Unwriting Brexit? Bridging Fictions and Liminal Aesthetics Within the UK’s Hostile Environment
The article considers the various frictions and fissures in contemporary European politics. Contrary to its historical genesis, this politics often aims at division rather than community, a development epitomized by Brexit. The creation, reinforcement, and protection of borders seem to be a core aim of this policy, which can be observed in EU foreign policy in the narrower sense, but also in the central framing narratives that the EU pursues in the context of border politics and migration in order to fortify the ‘fortress Europe’, as does the UK with its Hostile Environment policy.
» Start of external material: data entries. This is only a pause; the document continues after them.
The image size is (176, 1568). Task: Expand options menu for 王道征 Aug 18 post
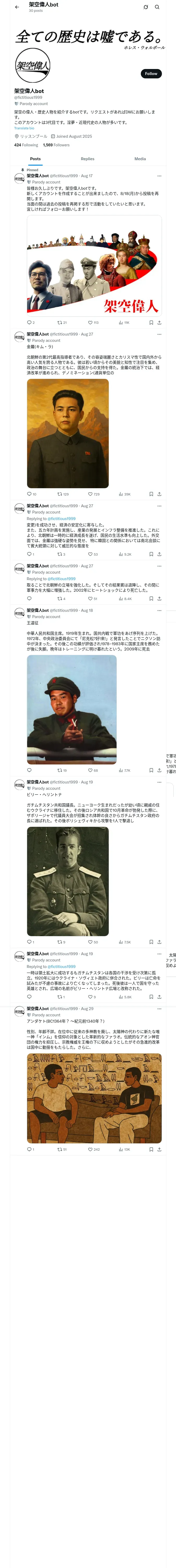160,610
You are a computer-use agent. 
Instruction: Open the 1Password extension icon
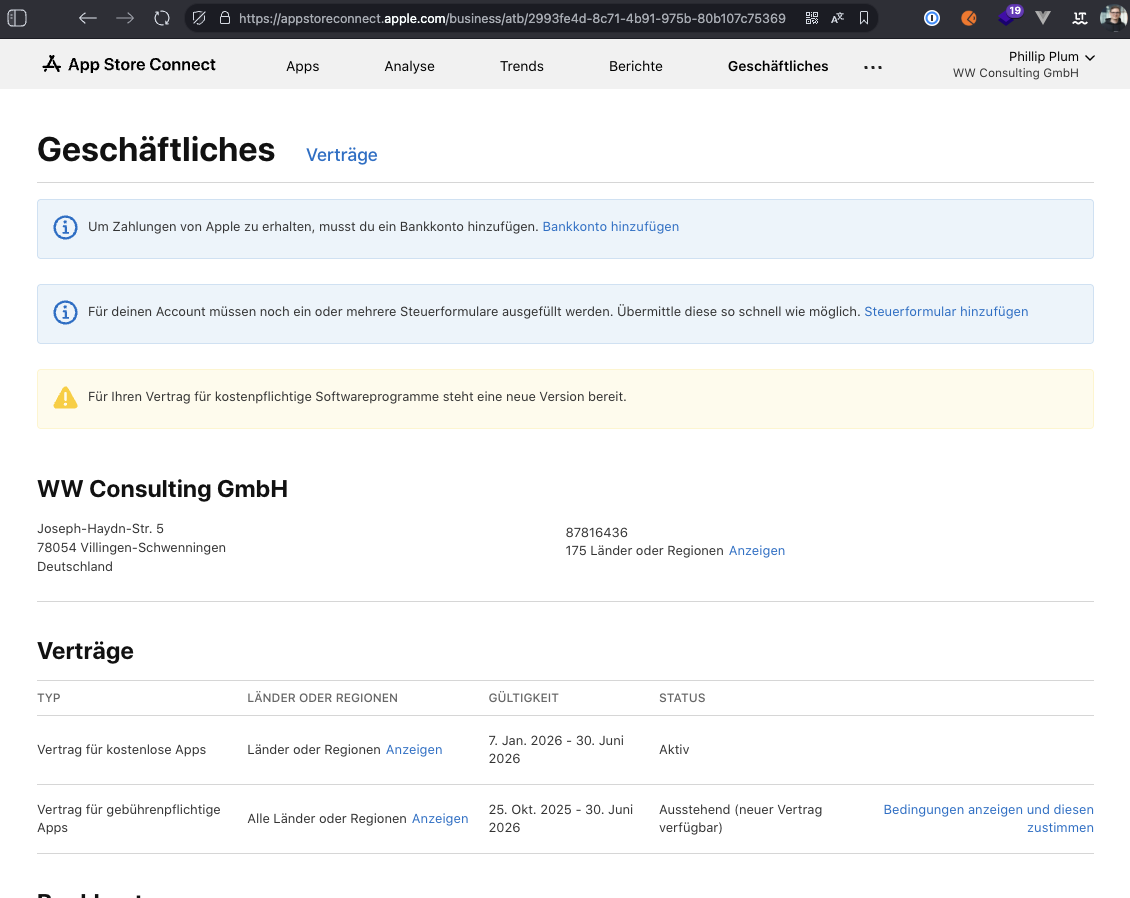pyautogui.click(x=932, y=18)
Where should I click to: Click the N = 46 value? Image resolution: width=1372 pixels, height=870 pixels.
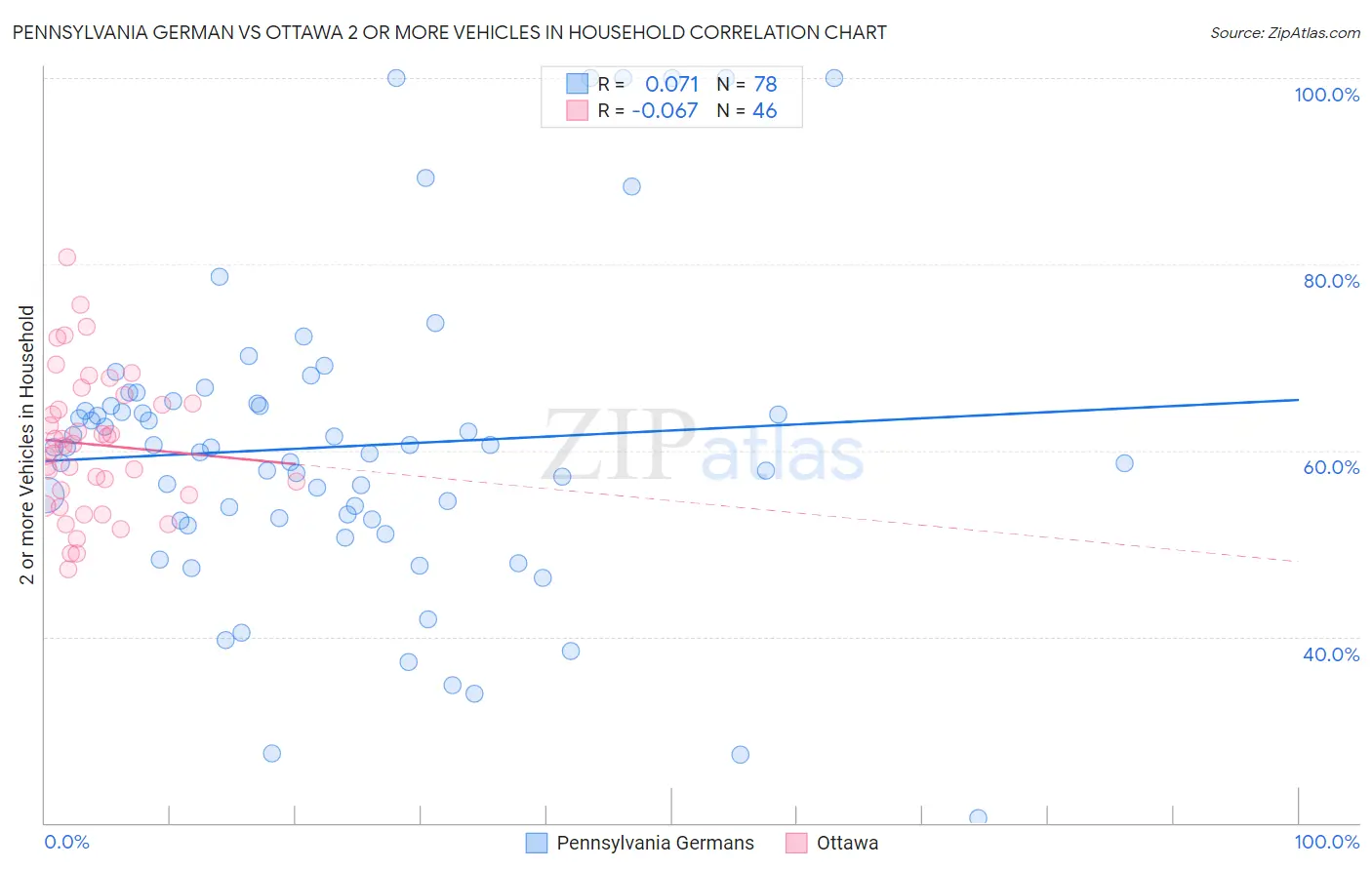747,110
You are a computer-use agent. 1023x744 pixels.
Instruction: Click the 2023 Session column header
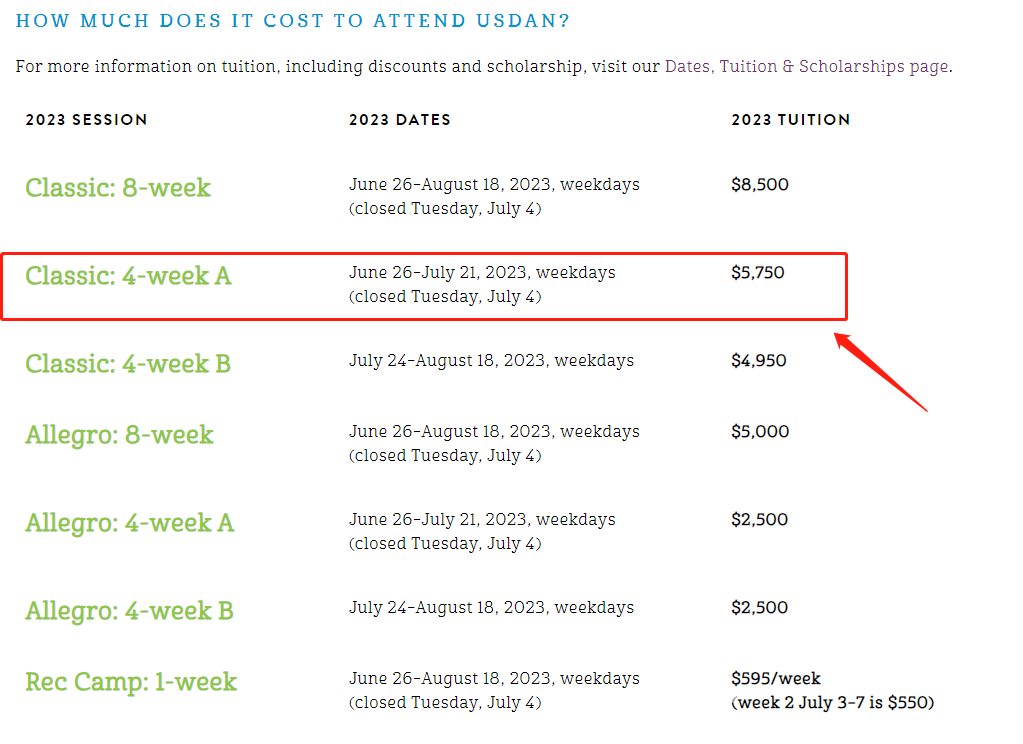[x=86, y=120]
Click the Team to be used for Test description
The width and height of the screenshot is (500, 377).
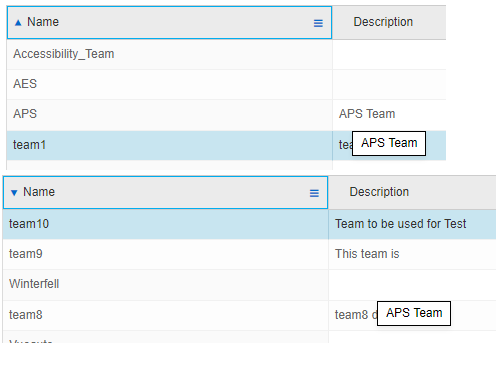point(400,224)
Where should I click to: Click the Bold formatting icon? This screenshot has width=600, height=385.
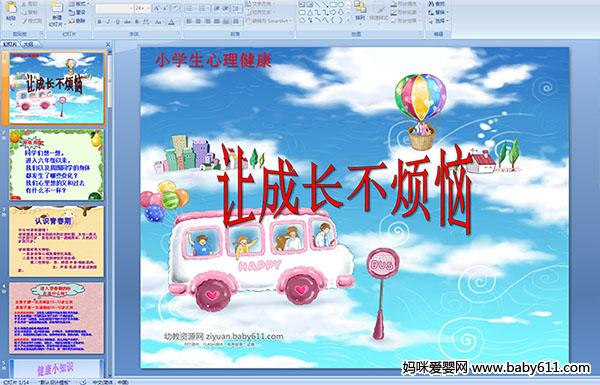coord(100,22)
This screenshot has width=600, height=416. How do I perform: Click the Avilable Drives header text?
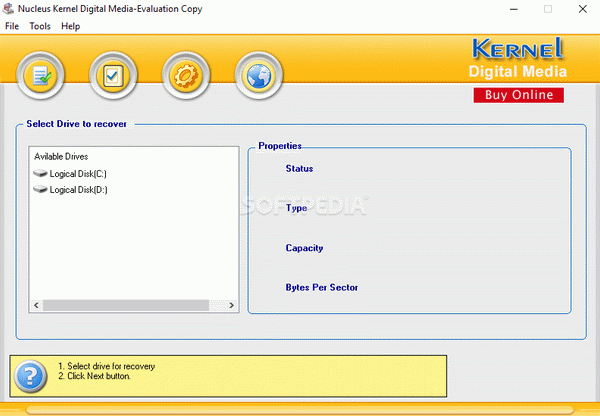(61, 157)
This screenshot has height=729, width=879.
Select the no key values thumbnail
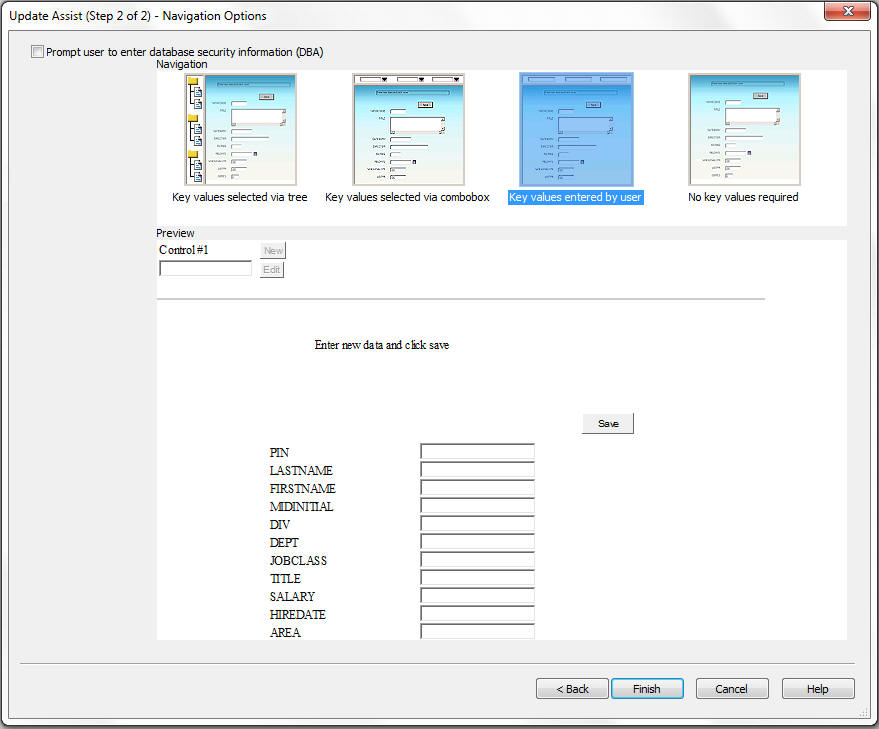[x=744, y=130]
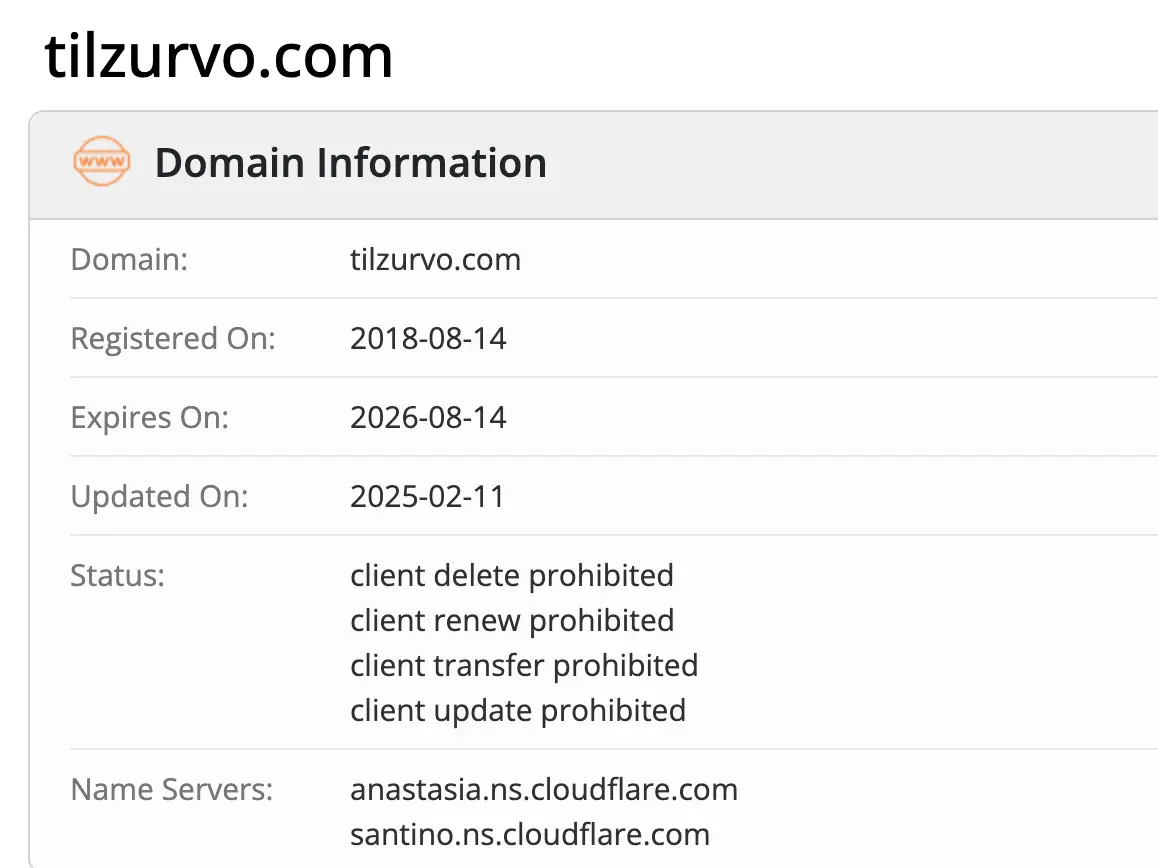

Contrary to the supposed populist success of such policies, which were clearly demonstrated by the Brexit referendum vote, there is also widespread skepticism towards such disintegrating governance.A vast body of literature, mostly so-called Brexlit, addresses the fractures created by Brexit but also the many pre-existing divisions that Brexit did not cause, but was a consequence of. Some of these works establish an antagonistic Leave or Remain dichotomy, perfectly understandable from the point of view of the losing side of the referendum, but perhaps not necessarily productive in terms of reducing the divisions in society or even generating compassion for the opposition. The article argues that there is, however, a body of literature that aims at the erasure of borders, that seeks to bridge the existing ruptures within society and to reconcile the divided camps. I would like to focus on two respective literary projects, the EFACIS Kaleidoscope series which features various writers and artists from Ireland and their respective views on Europe, and Ali Smith’s Seasonal Quartet and Companion Piece, five novels that negotiate contemporary UK politics post Brexit. While both projects perceptibly address contemporary borders and exclusions, they do not present them as inevitable. Rather, they offer alternative designs for overcoming the existing divisions by integrating them into their plots, but they also reflect this communal unity on the formal level of their works. In this respect, both projects seem particularly suited to create a welcoming climate of solidarity, in order to unwrite, if not Brexit itself, at least some of its consequences.